How should we understand the role of the body in politics? This is the central theme of Judith Butler's Notes toward a Performative Theory of Assembly, in which she argues, contra Arendt, that often the material and social conditions of political appearance are political topics in their own right: public space, the recognition of our rights to protest, both in law and socially, as well as social provisions (for example, sustenance, healthcare) are all either required for political participation, or, where they are unavailable, can be the subject of political protest. Butler argues cogently that our bodies always represent more than our specific demands when we gather to protest: all of the things that shore up the body, as well as group interaction, are prevalent at the time of political assembly, even where they are not an overt part of our deliberations or demands. Butler starts the book by situating her thinking in terms of democracy, precarity, and neoliberalism: there is, she suggests, something about the appearance of assemblies, particularly those that are aimed at protesting precarity, or unliveable conditions, that is compounded by neoliberal discourse, given that the latter at once asks people to be independent but simultaneously moves to eliminate the institutions and conditions that make self-responsibility possible. Butler understands precarity as "that politically induced condition in which certain populations suffer from failing social and economic networks of support more than others, and become differentially exposed to injury, violence, and death" (33). Throughout the course of the book, Butler argues that everyone is vulnerable due to being embodied and relationally supported, but that some people are particularly problematically exposed due to their networks of support being undermined.

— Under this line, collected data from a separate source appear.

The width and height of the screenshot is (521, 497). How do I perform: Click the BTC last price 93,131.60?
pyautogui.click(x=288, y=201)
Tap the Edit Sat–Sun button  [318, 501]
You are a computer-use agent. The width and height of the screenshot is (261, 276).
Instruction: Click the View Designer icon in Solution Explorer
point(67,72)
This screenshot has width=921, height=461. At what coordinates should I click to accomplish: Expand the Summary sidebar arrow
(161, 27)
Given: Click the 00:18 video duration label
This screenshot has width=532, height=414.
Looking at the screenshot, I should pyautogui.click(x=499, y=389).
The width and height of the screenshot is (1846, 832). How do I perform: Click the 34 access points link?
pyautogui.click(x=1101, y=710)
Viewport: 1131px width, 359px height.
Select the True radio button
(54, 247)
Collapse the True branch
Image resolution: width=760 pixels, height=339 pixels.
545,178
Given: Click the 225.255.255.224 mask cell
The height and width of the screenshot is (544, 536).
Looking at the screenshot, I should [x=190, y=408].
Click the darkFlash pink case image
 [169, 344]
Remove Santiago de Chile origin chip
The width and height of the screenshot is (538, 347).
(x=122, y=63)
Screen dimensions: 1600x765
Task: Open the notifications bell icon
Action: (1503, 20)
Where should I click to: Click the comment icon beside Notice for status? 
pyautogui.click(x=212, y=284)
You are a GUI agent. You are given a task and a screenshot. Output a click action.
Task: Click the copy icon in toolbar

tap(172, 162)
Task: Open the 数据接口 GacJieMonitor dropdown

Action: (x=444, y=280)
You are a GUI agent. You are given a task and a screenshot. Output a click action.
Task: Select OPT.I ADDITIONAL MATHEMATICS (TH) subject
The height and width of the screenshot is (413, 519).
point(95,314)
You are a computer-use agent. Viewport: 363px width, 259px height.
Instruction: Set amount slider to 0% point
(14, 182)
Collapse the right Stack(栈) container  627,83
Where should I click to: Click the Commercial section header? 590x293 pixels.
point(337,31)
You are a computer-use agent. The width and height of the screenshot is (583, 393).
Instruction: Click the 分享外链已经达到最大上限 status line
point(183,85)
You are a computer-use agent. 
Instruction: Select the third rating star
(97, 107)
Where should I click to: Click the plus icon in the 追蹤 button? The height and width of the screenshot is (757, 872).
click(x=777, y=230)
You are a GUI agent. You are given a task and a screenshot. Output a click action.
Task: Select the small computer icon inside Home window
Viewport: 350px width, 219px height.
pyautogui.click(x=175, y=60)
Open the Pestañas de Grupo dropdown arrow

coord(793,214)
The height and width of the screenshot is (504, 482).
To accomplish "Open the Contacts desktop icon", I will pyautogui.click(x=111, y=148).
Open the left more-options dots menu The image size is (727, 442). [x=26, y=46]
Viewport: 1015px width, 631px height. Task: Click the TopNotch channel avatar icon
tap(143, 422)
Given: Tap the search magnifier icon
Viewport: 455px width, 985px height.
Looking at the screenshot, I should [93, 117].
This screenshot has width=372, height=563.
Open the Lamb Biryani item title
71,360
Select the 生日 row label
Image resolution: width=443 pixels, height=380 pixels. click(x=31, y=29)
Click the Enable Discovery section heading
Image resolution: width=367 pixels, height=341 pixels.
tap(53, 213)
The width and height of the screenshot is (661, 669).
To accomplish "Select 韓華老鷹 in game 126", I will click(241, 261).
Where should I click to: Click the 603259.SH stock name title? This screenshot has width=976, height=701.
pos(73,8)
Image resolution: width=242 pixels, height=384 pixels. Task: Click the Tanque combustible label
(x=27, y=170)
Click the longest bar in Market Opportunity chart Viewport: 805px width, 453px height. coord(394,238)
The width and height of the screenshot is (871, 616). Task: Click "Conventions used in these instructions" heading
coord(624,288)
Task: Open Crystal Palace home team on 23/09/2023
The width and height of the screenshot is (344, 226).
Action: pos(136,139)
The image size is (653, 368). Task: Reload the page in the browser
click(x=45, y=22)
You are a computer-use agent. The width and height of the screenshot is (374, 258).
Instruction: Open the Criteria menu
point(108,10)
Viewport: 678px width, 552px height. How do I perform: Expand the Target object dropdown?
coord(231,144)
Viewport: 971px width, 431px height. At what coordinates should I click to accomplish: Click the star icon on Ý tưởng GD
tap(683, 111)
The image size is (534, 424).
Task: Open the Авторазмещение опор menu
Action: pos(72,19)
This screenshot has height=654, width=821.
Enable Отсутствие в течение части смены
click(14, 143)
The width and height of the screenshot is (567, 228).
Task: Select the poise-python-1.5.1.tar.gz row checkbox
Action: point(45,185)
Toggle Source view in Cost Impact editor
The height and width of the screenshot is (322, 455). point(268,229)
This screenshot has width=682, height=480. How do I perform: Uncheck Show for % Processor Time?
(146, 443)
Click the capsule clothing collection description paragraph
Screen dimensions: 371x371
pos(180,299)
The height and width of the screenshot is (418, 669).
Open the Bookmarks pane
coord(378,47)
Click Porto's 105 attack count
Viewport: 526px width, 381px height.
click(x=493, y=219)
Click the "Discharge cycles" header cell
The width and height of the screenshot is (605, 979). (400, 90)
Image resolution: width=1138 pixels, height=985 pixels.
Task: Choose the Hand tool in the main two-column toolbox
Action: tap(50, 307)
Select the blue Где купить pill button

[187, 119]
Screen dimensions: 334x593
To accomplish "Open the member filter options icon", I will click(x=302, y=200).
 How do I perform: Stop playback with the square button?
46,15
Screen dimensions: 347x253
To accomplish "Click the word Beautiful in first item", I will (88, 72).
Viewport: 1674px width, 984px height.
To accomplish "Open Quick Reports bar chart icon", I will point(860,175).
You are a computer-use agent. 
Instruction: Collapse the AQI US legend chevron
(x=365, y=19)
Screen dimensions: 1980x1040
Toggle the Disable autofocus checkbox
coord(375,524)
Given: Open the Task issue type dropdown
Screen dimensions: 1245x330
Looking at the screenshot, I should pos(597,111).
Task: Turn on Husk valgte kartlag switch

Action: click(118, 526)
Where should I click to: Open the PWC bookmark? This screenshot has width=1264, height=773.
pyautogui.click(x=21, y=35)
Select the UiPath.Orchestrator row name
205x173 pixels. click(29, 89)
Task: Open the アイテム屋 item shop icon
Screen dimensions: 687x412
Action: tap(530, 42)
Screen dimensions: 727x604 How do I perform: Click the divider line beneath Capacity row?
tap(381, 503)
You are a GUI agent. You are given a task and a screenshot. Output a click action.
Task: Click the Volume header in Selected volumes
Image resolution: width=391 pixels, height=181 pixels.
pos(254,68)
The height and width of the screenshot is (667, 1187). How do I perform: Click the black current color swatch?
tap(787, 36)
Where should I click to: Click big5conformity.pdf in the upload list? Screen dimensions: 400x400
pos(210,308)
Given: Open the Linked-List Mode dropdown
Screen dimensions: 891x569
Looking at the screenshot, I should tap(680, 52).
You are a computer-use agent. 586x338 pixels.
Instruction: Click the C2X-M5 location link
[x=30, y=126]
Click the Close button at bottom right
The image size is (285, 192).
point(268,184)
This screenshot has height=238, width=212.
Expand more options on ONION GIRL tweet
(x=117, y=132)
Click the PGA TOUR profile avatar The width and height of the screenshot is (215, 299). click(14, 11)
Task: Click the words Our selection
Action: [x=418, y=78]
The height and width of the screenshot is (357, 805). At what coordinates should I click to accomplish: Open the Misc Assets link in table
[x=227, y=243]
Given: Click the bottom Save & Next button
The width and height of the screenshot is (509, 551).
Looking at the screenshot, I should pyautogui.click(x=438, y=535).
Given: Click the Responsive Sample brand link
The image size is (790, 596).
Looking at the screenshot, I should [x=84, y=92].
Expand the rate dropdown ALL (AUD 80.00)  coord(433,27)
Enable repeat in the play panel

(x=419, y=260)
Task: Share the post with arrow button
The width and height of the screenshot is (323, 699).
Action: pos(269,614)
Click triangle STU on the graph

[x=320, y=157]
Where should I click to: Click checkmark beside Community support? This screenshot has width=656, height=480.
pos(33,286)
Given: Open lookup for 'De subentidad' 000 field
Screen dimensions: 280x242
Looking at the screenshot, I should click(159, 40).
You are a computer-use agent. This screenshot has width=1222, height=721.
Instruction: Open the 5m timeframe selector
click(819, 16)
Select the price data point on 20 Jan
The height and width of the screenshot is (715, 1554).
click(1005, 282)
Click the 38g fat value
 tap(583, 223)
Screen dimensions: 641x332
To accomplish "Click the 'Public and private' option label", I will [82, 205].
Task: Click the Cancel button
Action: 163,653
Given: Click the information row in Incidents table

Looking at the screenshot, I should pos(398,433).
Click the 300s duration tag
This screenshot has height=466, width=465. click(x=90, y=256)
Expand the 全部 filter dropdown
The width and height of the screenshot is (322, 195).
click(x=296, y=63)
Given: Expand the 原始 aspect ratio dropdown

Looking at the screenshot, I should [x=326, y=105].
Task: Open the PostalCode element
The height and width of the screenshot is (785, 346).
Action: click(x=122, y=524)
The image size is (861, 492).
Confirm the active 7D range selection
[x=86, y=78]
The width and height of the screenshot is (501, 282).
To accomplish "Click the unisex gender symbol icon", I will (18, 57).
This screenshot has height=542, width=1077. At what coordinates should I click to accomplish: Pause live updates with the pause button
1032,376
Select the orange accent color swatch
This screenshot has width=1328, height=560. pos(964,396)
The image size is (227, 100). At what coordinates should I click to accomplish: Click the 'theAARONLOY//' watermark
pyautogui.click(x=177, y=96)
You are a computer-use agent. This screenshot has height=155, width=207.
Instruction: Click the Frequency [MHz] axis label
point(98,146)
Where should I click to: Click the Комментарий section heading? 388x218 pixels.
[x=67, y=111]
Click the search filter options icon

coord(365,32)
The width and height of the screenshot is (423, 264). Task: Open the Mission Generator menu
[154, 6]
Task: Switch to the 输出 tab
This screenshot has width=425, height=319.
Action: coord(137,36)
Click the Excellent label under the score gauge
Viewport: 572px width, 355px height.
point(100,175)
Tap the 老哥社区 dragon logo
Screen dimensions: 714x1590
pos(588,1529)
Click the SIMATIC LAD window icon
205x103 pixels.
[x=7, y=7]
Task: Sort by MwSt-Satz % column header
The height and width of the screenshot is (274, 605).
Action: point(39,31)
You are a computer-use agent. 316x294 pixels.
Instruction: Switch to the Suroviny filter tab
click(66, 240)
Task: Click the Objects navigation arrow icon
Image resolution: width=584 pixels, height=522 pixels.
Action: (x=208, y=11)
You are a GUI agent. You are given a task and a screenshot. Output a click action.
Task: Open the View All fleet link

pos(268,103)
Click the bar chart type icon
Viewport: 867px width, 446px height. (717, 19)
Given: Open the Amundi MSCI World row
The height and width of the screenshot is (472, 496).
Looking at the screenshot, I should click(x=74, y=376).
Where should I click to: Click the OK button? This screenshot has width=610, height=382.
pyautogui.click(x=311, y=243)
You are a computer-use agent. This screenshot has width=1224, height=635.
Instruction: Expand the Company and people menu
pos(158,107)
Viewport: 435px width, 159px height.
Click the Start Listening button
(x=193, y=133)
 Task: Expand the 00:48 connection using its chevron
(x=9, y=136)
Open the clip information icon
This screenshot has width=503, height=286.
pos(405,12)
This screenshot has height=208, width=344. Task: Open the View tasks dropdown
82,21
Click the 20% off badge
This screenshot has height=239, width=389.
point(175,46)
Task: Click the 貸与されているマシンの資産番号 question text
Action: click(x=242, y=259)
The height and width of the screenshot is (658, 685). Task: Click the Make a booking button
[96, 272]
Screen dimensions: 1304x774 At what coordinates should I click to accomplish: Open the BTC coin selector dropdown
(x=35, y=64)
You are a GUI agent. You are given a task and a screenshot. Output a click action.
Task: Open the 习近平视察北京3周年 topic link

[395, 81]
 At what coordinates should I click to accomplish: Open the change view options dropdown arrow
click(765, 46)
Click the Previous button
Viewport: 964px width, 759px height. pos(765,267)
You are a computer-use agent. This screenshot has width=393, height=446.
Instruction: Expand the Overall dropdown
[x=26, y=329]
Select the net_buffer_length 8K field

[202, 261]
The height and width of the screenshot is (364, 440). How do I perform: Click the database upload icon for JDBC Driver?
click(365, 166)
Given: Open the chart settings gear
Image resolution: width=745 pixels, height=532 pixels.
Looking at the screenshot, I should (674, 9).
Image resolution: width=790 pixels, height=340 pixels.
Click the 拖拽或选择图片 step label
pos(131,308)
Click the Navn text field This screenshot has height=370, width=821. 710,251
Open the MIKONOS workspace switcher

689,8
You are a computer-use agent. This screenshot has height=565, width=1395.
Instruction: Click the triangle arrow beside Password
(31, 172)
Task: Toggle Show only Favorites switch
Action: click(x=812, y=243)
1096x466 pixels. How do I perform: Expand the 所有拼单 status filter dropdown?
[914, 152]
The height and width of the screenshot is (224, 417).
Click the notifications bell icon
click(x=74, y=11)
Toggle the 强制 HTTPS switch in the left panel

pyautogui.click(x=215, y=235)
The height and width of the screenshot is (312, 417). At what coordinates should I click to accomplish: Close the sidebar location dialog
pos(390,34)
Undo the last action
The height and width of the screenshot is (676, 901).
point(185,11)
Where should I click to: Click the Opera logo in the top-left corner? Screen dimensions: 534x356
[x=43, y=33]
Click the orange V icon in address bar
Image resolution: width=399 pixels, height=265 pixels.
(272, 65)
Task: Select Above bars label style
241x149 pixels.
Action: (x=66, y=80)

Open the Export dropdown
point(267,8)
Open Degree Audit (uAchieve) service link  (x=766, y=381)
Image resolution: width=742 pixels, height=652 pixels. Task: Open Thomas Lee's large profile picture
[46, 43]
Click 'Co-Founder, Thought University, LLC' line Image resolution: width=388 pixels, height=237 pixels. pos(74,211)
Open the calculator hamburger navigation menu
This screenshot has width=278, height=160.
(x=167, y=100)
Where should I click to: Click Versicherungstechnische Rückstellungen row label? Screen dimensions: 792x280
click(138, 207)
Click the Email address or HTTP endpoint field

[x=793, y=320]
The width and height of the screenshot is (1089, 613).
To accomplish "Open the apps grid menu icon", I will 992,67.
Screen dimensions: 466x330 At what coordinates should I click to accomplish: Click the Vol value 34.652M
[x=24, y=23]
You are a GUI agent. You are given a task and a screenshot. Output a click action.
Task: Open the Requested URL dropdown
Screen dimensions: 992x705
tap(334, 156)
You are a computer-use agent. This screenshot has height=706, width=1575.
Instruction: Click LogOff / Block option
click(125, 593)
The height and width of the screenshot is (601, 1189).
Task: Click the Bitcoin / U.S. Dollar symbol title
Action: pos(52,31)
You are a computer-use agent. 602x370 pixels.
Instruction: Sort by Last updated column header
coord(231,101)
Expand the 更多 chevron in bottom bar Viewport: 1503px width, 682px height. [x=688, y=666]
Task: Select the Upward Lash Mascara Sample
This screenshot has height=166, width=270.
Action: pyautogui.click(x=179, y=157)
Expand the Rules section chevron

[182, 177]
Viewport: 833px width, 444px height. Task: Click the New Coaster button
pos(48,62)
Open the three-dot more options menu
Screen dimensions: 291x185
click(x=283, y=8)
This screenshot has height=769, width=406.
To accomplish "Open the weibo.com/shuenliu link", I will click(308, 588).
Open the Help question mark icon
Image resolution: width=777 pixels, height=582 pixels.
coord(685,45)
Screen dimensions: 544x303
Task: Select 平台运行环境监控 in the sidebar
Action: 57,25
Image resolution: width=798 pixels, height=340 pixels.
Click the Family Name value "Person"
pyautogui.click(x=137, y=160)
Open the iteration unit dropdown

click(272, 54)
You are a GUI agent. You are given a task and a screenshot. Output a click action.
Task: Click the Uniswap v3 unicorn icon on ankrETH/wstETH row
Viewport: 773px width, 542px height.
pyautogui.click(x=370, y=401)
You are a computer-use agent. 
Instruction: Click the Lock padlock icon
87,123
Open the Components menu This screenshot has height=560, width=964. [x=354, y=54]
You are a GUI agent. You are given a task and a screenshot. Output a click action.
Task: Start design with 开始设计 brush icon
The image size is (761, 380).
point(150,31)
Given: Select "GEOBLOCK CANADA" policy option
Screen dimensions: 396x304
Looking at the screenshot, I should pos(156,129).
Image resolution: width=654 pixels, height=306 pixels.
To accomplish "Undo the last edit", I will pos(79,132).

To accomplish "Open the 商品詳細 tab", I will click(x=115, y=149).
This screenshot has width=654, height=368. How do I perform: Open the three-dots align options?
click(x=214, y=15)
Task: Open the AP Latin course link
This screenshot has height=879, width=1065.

In chapter 1 Butler is concerned with outlining the link between her work on gender performativity and her work on precarity. Butler's main emphasis is that (gender) norms constitute boundaries of appearance, with those who perform distinctly outside of the recognized norms more likely to experience abuse and/or exclusion. However, lack of recognition in the public sphere extends beyond minority genders to many populations experiencing precarity. Because of this, Butler argues, there is a problem with Arendt's assumption that the body and its supports constitute a pre-political ground for political action. Butler criticizes Arendt's view that true agency and freedom are found only where our base needs are already met, which means any political movement aimed at fighting for survival must be understood as reactive. Nevertheless, Butler argues that Arendt does provide important insights into the notion of public and political appearance, as well as the ways in which a lack of recognition or citizenship leaves people without access to rights. How we appear to others is therefore the base upon which Butler's move from gender performativity to this wider question of public assembly rests, because the ways in which we appear publicly are not similarly distributed in terms of social norms, values, and law: a French woman choosing to wear the veil has no right to public appearance in her country, just as an undocumented worker in the US has no right to protest.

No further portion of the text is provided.